Creationists typically answer this with two fallacious arguments:

  1. Radiometric dating is erratic, different techniques give you totally different numbers. It cannot be trusted
  2. Scientists assume uniformitarianism, while radiometric dating might have been greatly speeded up in the past.

Both of these are ridiculous. The error in the spectrum of radiometric dating is normal experimental error. Radioactivity, after all, is a completely random process. However, the use of multiple isotope tests is not designed to establish a precise age. It is meant to establish the magnitude. If you have three tests, one which says 50 million years, another says 70 million and another says 92 million, then that is your age range. Radiometric errata does not help creationists, because it is used only to establish the magnitude of age. Even with such error, we would notice if the Earth was 6000 years old because the spectrum would bluntly stop between 2000 years and 12000 years. Radiometric errata is not an argument for creationism. The magnitude of age always comes up on the order of millions and billions.
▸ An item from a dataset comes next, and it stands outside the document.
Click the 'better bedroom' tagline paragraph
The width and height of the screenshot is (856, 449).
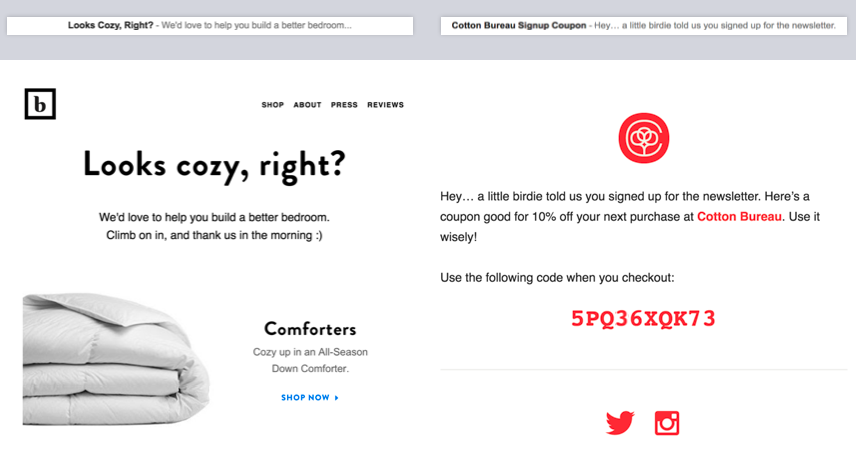click(x=214, y=226)
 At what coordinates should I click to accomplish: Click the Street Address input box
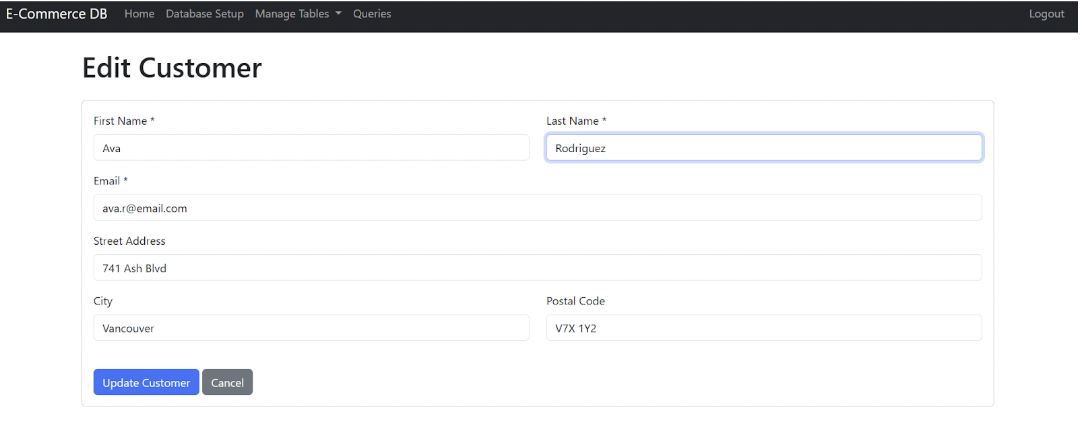537,268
Uniformitarianism. Firstly, this argument is self-defeating. To assume anti-uniformitarianism (a legitimate scientific debate) one must assume the Earth is millions or billions of years old. We can measure the conditions of the last 10 000 years so accurately now that we can be certain that the cataclysm of the conditions necessary to increase radioactivity that much could only have existed long before advanced life, as such bombardment would have inevitably shut down any evolutionary projects. Anti-uniformitarianism only calls into question the accuracy of ultra-slow isotopes like U238, which halves in over 4.5 billion. years. It does not affect fast isotopes like C-14, which we can measure only to the past 60,000 years. Going back this recently, radioactivity could not have increased at all in such a short time span unless our Neanderthal ancestors were performing atomic blast tests.
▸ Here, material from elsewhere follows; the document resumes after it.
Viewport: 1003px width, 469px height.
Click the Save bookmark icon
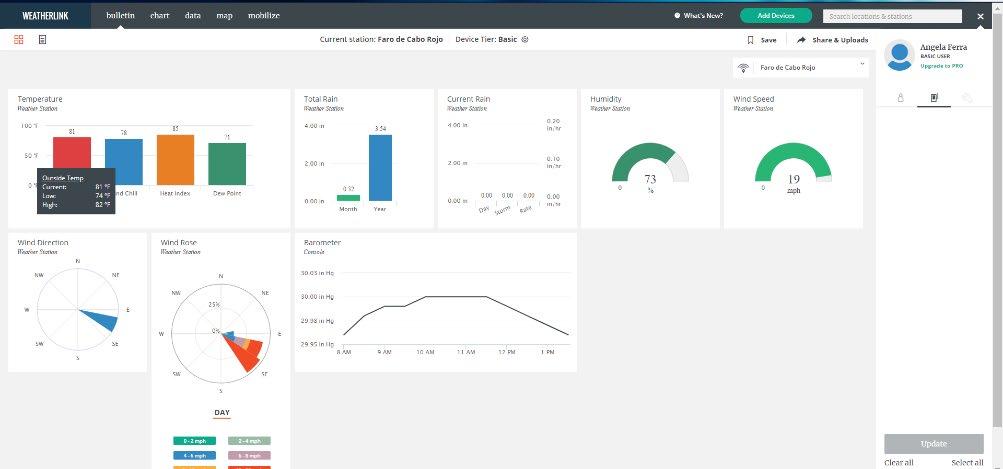751,40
Obviously, insisting the universe is 6,000 years old is completely ridiculous. As is the idea that the world was created in six days. I could present literally thousands of arguments from every scientific field in existence. Gaseous shifts, atmospheric depletion, spectroscopy, radioactive decay…all impossible if the universe is so young. At 6,000 years of age the universe was barely a tiny baby, and stellar evolution had not yet taken place with the result that matter was simple quark soup and dark energy. On the other hand, when the Earth was 6,000 years old, the Universe was fully mature. Hydrogenous ionization that had taken place during what cosmologists and astrophysicists call the “dark ages” had formed every element imaginable, and had created the fusion process necessary for the creation of stellar bodies and galactic clusters. The sun was still a little sun, because it was created roughly the same time as Earth was pulled together by it’s gravity. When Earth hit it’s 6,000th birthday, it was a lifeless boiling radioactive rock and an immature, barely existent atmospheric layer of carbon dioxide.
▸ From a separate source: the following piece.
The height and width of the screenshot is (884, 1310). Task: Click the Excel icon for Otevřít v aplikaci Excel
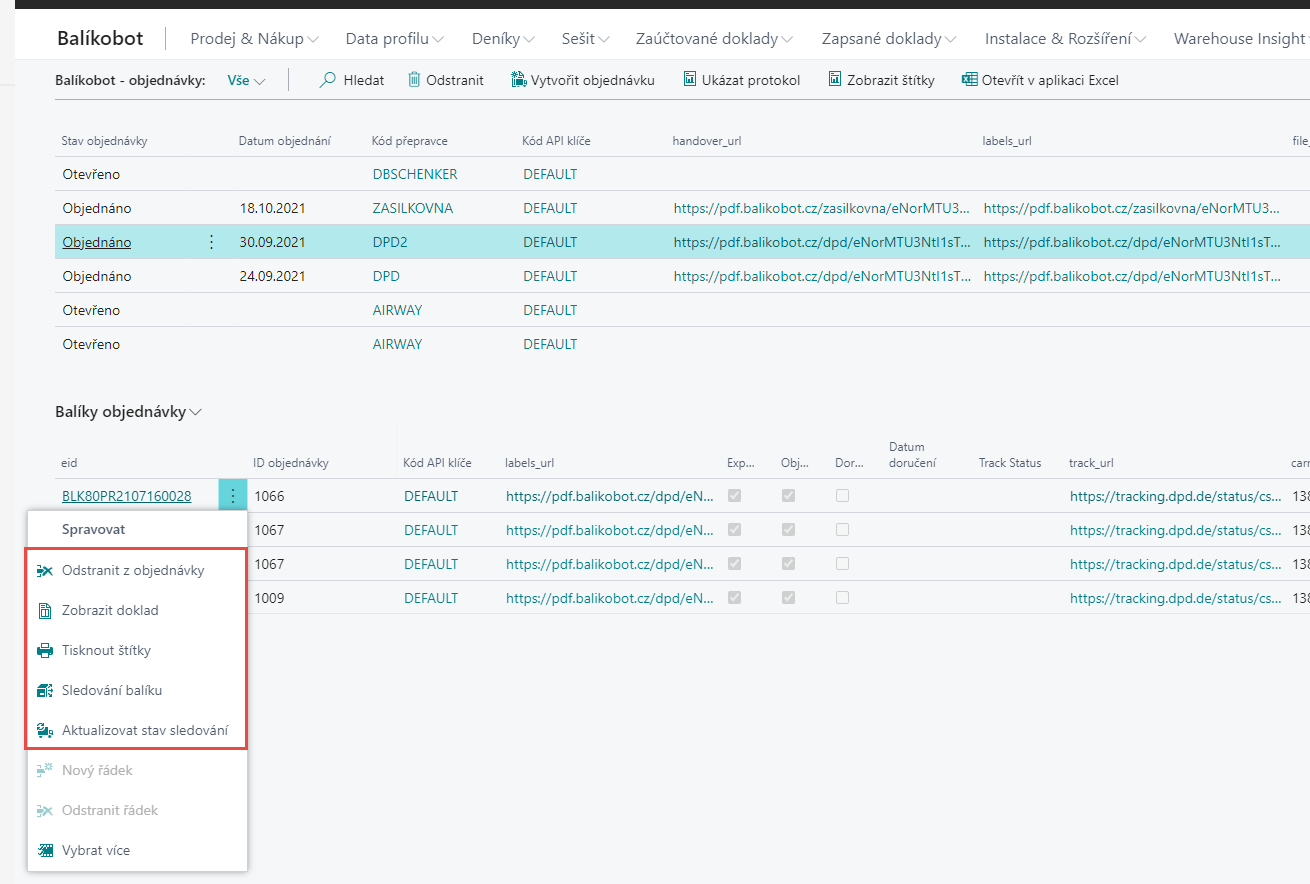(969, 80)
 Now, back to the issue of these tests on rocks. The inaccuracy of radiometry does

a) Not deal with the fact that there is no evidence for young earth creationism

b) Is an obvious failure to acknowledge the constant improvement of mass spectrometry.

c) Does not in any way validate a young Earth

d) Fully ignores the fact that there are a huge number of dating techniques.

 

 

"Physical reality” isn’t some arbitrary demarcation. It is defined in terms of what we can systematically investigate, directly or not, by means of our senses. It is preposterous to assert that the process of systematic scientific reasoning arbitrarily excludes “non-physical explanations” because the very notion of “non-physical explanation” is contradictory.